How do we keep from getting defensive or shutting down when others are reacting or acting badly? Some of us get embarrassed and feel the other person’s behavior is a direct reflection on us. We fear for our own reputation/credibility by association. Some of us feel fearful as if we are in danger and need to get a way from the situation and/ or the person’s negative energy. Some of us get angry and feel we need to convince the other person they are wrong to feel/react the way they are and that they need to change what they are doing. Unfortunately, none of these responses work or allow us to stay in our power.

When someone is acting in ways that don’t feel good to us, our instinct is to protect ourselves from the negativity by justifying, defending or explaining ourselves, or by ignoring, controlling or criticizing their behavior. These are the ways we have been taught to get others to stop reacting even though it rarely works. When we respond this way, we are buying into the other person’s negative story about what is going on, and the other person will end up feeling wrong about their own experience and reaction. Instead of looking for the other person to change their reaction, try starting with acknowledging how it is for them – what they are experiencing. One of the reasons they are behaving the way they are is because they don’t feel that what they want, or need has been fully seen or heard. By responding to them first with what you notice is happening for them, the other person can feel seen and heard by you without having to change anything. You don’t have to agree with them, you just need to acknowledge what you notice they are experiencing (feelings, facts, assumptions). Then they can calm down and listen to you – but not before. Once they feel seen and heard, they are ready to hear how things are for you – facts, assumptions and feelings – and any requests you have going forward that would feel better to you.

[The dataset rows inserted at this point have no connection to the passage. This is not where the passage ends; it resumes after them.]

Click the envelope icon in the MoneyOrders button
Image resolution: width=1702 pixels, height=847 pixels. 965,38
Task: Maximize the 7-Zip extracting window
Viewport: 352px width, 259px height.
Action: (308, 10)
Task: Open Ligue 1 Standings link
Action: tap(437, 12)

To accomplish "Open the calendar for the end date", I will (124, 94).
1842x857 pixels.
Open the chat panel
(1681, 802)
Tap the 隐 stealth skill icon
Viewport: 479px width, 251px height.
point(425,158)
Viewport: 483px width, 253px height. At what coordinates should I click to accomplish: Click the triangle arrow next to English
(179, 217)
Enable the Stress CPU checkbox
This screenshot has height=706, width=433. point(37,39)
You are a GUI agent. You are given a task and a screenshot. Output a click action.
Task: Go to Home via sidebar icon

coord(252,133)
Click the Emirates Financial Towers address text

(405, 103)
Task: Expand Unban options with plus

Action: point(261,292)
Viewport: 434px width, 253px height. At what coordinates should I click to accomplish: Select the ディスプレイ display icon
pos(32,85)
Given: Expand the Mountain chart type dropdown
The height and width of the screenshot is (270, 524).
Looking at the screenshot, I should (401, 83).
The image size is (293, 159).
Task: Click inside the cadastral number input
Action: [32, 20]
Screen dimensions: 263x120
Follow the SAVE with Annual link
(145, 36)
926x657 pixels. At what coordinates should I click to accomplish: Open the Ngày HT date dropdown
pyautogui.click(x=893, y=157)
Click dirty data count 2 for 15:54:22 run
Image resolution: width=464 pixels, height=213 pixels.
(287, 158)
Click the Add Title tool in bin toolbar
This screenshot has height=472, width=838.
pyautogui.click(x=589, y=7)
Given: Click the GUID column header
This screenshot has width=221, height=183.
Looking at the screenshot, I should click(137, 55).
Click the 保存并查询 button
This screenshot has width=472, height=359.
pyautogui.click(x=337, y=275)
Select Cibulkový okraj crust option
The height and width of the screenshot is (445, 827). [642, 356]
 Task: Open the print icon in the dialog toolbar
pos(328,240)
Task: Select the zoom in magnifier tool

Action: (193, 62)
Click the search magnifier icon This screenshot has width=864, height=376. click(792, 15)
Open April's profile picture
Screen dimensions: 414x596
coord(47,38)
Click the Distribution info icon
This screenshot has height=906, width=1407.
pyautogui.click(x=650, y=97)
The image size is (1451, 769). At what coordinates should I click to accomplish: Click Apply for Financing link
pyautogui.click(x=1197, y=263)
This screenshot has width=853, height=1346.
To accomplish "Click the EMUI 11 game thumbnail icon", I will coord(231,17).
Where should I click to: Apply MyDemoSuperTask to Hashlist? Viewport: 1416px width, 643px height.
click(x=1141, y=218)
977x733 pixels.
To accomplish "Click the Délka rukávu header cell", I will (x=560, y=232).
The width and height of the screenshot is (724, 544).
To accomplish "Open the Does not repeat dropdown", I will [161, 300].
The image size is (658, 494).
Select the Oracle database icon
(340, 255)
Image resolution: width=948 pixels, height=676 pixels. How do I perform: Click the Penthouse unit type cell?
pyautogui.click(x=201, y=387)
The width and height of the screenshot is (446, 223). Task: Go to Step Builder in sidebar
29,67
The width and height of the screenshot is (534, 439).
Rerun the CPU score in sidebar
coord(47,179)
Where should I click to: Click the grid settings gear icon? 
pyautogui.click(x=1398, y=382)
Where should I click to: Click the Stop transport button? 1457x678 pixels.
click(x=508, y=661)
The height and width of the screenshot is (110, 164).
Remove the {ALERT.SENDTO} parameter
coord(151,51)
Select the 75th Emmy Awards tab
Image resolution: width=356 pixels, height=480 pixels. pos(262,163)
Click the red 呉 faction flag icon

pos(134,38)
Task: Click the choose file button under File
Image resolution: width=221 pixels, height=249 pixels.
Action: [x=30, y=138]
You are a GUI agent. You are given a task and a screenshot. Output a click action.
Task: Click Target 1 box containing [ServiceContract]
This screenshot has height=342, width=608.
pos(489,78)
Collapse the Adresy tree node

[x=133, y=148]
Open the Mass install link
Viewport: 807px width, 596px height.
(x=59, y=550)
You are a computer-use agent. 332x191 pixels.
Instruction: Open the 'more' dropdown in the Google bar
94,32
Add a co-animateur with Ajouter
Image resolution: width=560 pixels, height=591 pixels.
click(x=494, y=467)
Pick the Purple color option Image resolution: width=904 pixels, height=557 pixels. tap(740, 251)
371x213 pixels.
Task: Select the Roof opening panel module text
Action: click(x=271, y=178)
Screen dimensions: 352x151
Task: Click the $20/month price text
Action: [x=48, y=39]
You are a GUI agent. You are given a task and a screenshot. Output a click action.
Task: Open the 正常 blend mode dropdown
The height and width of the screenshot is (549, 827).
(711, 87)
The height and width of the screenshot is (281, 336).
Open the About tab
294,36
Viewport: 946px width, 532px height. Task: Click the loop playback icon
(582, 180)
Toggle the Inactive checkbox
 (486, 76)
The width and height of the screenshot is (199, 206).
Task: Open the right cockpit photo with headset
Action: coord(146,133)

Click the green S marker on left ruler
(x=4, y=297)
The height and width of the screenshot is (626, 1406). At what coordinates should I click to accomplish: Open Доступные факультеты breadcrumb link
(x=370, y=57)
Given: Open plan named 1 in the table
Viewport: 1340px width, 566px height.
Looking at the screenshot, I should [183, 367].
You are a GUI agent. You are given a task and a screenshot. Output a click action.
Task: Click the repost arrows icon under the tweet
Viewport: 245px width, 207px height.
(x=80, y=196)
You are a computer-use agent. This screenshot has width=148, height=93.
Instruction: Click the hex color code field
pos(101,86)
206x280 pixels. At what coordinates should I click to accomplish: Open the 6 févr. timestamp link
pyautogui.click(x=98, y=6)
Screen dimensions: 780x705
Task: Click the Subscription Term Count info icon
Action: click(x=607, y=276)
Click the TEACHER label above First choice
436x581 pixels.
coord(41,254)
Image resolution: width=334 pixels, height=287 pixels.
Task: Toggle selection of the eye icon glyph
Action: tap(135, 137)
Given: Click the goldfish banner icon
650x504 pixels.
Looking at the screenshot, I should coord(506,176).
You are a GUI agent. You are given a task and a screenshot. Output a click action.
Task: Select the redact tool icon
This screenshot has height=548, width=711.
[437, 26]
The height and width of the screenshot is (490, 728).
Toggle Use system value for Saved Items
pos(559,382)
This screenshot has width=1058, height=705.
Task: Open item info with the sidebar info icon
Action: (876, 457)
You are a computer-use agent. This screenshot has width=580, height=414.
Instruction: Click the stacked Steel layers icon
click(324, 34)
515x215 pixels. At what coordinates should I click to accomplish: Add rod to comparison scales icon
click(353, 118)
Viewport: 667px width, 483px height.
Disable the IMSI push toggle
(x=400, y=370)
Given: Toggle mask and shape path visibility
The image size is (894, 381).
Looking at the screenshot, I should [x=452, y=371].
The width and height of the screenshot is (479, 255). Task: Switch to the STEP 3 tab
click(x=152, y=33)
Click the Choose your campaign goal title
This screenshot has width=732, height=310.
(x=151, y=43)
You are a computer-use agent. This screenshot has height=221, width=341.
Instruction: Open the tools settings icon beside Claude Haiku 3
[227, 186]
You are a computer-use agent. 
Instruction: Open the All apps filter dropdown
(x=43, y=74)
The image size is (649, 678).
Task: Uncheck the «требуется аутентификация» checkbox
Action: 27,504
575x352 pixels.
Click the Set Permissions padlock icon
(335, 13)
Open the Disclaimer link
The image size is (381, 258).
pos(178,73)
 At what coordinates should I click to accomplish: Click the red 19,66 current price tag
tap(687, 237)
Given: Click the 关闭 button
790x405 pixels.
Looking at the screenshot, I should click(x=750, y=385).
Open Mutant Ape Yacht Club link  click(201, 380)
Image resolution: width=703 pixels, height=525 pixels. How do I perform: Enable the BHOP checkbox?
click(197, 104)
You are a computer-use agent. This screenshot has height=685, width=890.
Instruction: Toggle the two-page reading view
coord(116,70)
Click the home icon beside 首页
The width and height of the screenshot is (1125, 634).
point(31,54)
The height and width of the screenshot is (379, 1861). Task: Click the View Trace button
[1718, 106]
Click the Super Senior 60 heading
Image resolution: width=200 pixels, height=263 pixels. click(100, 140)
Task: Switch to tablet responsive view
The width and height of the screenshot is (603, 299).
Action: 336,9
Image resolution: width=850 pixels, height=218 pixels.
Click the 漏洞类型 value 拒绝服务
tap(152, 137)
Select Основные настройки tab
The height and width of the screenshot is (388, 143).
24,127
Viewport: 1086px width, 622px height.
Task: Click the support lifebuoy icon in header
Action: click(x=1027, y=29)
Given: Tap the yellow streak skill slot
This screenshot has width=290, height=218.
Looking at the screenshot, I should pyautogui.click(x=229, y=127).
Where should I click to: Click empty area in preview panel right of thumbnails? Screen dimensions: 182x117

Lastly, it’s not their job to make you feel better – it’s yours. Once you have stated how it is for you, then let the other person know what you are doing to take care of yourself without making them or yourself wrong. This means you know what you will do to take care of yourself and are ready to stand behind it if your request is not honored. Ways to take care of yourself include changing the subject, ending a conversation, leaving the room, taking a break from the situation, and sometimes leaving the situation. Here are the steps:

  1. Acknowledge the other person’s experience (feelings, facts, assumptions).
  2. Acknowledge how it is for you.
  3. Make a request that feels better to you.
  4. Tell them what you are doing to take care of you and/or what to expect if they don’t       honor your request (consequences).
  5. Take consistent action if they do not honor your request.

How will you acknowledge another’s experience today?